Reproduce the records below character for character, covering the stretch from their start through the line that contains "(x=210, y=13)".

-- begin Supplied material --

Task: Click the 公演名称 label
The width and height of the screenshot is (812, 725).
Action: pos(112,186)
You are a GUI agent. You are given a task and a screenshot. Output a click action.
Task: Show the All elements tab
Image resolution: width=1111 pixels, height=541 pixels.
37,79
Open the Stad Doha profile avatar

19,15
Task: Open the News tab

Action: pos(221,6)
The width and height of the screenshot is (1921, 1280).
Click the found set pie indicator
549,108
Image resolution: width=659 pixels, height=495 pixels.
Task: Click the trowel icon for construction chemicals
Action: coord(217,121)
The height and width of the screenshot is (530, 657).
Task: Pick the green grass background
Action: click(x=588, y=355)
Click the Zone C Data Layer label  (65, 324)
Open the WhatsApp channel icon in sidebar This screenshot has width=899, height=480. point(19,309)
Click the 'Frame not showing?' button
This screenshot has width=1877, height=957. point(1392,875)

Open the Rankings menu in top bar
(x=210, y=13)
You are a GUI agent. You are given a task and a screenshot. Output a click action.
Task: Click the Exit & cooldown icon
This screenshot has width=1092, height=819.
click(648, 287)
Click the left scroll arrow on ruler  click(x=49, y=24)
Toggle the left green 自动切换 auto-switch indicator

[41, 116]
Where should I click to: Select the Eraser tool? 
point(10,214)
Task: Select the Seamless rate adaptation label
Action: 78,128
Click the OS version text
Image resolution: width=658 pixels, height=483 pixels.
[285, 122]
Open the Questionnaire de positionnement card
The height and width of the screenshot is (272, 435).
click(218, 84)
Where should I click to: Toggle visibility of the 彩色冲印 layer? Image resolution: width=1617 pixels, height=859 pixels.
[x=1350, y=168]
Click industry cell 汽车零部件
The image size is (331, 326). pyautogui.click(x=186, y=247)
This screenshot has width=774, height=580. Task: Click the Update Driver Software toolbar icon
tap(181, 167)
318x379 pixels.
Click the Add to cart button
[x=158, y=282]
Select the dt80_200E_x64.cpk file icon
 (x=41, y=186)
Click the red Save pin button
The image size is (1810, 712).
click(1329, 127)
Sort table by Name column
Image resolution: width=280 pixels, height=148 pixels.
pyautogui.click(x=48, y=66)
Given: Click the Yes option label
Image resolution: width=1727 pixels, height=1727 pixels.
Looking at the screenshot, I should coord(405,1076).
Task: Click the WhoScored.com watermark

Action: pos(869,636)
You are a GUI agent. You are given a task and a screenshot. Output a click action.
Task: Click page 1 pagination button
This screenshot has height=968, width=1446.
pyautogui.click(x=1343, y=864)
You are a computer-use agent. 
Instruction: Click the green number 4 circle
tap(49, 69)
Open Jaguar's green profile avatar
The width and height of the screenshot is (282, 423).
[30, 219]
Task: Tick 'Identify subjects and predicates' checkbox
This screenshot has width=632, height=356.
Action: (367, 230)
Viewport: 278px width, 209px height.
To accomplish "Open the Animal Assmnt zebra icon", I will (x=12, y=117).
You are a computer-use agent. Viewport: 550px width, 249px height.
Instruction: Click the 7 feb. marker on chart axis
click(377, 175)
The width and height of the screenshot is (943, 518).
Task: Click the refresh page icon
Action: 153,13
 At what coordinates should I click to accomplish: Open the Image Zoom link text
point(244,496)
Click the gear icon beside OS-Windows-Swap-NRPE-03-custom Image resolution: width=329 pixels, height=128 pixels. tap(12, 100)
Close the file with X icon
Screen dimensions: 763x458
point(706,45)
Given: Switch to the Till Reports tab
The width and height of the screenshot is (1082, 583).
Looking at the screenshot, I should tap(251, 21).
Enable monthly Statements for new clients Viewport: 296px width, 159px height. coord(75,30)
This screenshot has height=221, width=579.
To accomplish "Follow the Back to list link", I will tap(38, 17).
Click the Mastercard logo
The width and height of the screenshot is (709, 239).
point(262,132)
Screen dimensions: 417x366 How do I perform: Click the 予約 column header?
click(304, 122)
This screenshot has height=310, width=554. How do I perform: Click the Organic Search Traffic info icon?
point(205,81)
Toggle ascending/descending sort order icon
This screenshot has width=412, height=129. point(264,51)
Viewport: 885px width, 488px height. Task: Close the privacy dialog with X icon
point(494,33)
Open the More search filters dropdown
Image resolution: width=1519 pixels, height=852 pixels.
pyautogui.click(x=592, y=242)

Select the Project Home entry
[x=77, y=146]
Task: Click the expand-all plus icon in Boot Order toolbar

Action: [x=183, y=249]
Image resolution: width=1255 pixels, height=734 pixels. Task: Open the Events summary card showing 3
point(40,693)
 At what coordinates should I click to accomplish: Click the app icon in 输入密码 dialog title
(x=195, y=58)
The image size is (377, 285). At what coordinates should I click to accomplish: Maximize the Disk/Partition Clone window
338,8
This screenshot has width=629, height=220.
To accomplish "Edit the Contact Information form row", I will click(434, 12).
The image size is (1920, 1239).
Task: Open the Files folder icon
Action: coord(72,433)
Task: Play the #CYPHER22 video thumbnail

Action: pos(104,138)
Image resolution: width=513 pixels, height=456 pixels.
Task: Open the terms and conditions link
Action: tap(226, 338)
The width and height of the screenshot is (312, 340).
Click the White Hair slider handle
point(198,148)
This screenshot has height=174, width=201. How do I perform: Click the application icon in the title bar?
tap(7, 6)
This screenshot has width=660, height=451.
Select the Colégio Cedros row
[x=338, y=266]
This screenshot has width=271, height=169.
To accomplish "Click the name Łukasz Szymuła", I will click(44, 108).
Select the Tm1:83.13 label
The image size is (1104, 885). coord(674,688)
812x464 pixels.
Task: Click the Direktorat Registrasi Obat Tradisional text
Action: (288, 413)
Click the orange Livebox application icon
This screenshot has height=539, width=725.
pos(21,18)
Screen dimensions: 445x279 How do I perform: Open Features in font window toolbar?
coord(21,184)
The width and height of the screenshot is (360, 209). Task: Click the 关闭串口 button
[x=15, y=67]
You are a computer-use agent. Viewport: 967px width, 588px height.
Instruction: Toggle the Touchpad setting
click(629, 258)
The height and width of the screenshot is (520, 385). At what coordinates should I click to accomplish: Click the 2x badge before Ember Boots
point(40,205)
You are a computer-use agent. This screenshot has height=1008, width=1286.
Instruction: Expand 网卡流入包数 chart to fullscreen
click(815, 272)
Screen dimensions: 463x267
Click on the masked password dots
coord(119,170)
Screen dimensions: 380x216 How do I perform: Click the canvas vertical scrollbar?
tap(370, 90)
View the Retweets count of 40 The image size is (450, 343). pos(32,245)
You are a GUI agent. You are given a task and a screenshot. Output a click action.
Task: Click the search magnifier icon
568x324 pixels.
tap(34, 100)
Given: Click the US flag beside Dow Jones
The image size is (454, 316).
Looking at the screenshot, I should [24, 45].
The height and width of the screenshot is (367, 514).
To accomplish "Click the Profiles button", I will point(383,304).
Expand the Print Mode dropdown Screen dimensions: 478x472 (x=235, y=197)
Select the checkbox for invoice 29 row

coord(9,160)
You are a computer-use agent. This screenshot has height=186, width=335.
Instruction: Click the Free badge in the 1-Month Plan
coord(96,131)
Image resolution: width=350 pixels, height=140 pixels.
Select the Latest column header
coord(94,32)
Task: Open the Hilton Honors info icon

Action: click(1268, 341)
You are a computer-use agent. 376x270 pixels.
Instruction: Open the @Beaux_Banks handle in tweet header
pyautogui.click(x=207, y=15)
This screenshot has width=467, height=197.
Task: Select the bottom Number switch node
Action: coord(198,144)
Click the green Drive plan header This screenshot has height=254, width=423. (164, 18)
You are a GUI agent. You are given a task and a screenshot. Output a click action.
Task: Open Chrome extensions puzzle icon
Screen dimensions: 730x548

-- end Supplied material --

- Result of the exercise
Task: Click the 公演名称 label
The width and height of the screenshot is (812, 725).
Action: pos(112,186)
You are a GUI agent. You are given a task and a screenshot. Output a click action.
Task: Show the All elements tab
Image resolution: width=1111 pixels, height=541 pixels.
37,79
Open the Stad Doha profile avatar

19,15
Task: Open the News tab

Action: pos(221,6)
The width and height of the screenshot is (1921, 1280).
Click the found set pie indicator
549,108
Image resolution: width=659 pixels, height=495 pixels.
Task: Click the trowel icon for construction chemicals
Action: coord(217,121)
The height and width of the screenshot is (530, 657).
Task: Pick the green grass background
Action: click(x=588, y=355)
Click the Zone C Data Layer label  (65, 324)
Open the WhatsApp channel icon in sidebar This screenshot has width=899, height=480. point(19,309)
Click the 'Frame not showing?' button
This screenshot has width=1877, height=957. point(1392,875)

Open the Rankings menu in top bar
(x=210, y=13)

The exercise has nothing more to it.